Climat social à la SNCF: des syndicats tirent la sonnette d'alarme


SUD-Rail et la CFDT-Cheminots ont tiré mercredi, dans des communiqués séparés, la sonnette d'alarme sur le climat social à la SNCF, les deux syndicats évoquant des salariés en "souffrance" et des situations "dramatiques" dans une entreprise en cours de transformation.

Alors que la semaine dernière la direction de la SNCF "a communiqué sur la +bonne dynamique des activités de SNCF-Mobilités+" (branche du groupe chargée de l'exploitation des trains, ndlr) au premier trimestre, pour les cheminots, "la dynamique est celle de la souffrance au travail et de son expression la plus dramatique des suicides", affirme SUD-Rail dans son communiqué.

Annonçant "le suicide" d'un agent de la SNCF, retrouvé décédé "chez lui" début mai, SUD-Rail dénonce "l'arrogance" des dirigeants du groupe et une stratégie de "casse" du "collectif des salariés fondé sur la maîtrise technique et le sens partagé du service public".

La semaine dernière, le syndicat avait annoncé le suicide d'un autre agent, qui s'était "jeté sous un train devant le siège de la SNCF" à Saint-Denis (Seine-Saint-Denis). "La SNCF doit faire la lumière sur les conséquences funestes" d'un "management violent lié aux restructurations" dues à la réforme ferroviaire (votée en juin 2018), écrivait alors SUD-Rail, en critiquant "une politique de privatisation/productivité/suppressions d'emplois".

Pour la CFDT-Cheminots également, "la situation sociale est alarmante" à la SNCF, notamment à cause des "réorganisations permanentes" et des "réductions d'effectifs" avec des "salariés en souffrance et en surcharge de travail", "épuisés", "confrontés à des situations dramatiques". Et les agents managers doivent "assumer des évolutions dont le sens n'est pas donné ou n'est pas déontologiquement acceptable", ajoute le syndicat dans son communiqué.

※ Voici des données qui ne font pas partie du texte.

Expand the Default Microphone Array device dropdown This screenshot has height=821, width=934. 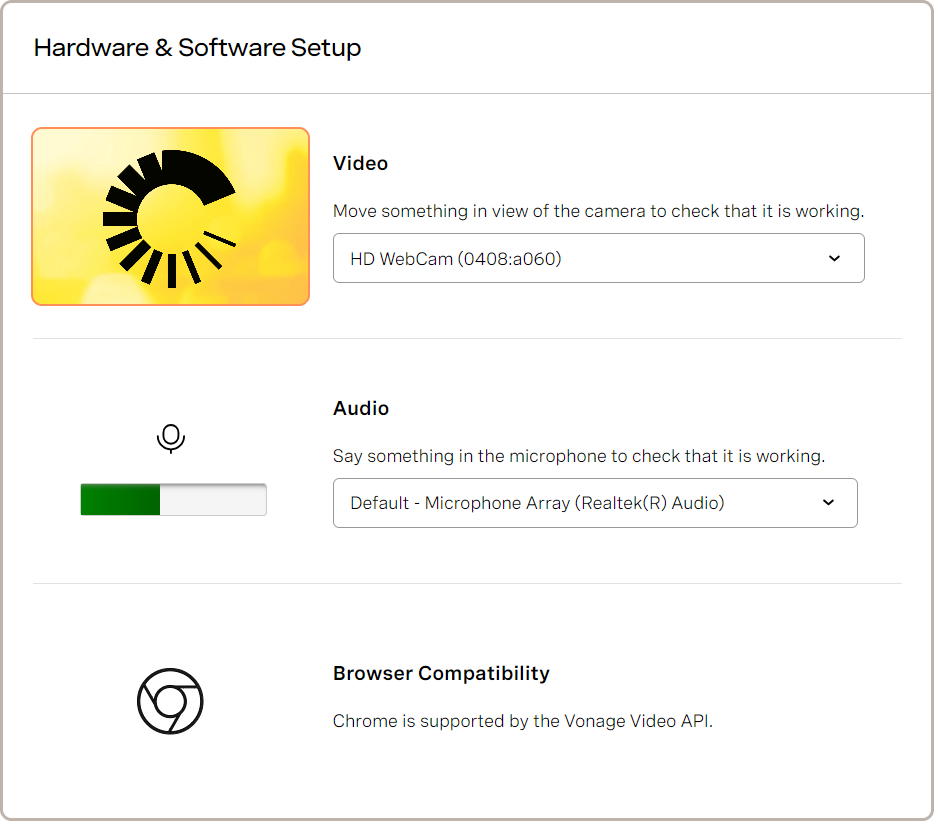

Face à une direction qui "ne s'engage pas", la CFDT-Cheminots "exige des mesures de protection du personnel applicables immédiatement". Dans un courrier adressé le 9 mai au patron du groupe, Guillaume Pepy, le syndicat relève aussi, sans mentionner directement des suicides, que "trop de drames ont coûté la vie" à des cheminots.

"Il est patent que les entreprises qui ont fait le choix de se transformer trop vite - dans le déni de leur histoire et de leur culture de service public et au détriment des conditions de travail des salariés et de leurs droits sociaux - ont été confrontées à des situations similaires de détresse", écrit dans cette lettre, transmise à l'AFP, le secrétaire général de la CFDT-Cheminots, Didier Aubert. La réponse de la direction à ce courrier "n'est pas à la hauteur des exigences de la CFDT", a estimé le syndicat.

La direction de la SNCF a assuré de son côté à l'AFP que "l'ensemble des manageurs de l'entreprise est parfaitement lucide" quant aux "inquiétudes qui existent dans le corps social" avec la mise en oeuvre de la réforme ferroviaire.

"L'accompagnement humain des transformations doit être au centre de toutes les préoccupations", a déclaré Benjamin Raigneau, directeur des ressources humaines (DRH).

Le groupe va "renforcer des actions déjà engagées de longue date", notamment pour "accompagner les salariés les plus fragiles", et "on va mettre en place en juin un Observatoire de la transformation" qui devra "en permanence vérifier qu'on a mis la question des salariés, de leur accompagnement individuel et collectif au coeur des transformations que nous réalisons", a ajouté M. Raigneau.

La direction a aussi décidé de "réunir prochainement" la commission dédiée à la prévention des risques psycho-sociaux, créée "il y a deux ans", a indiqué le DRH.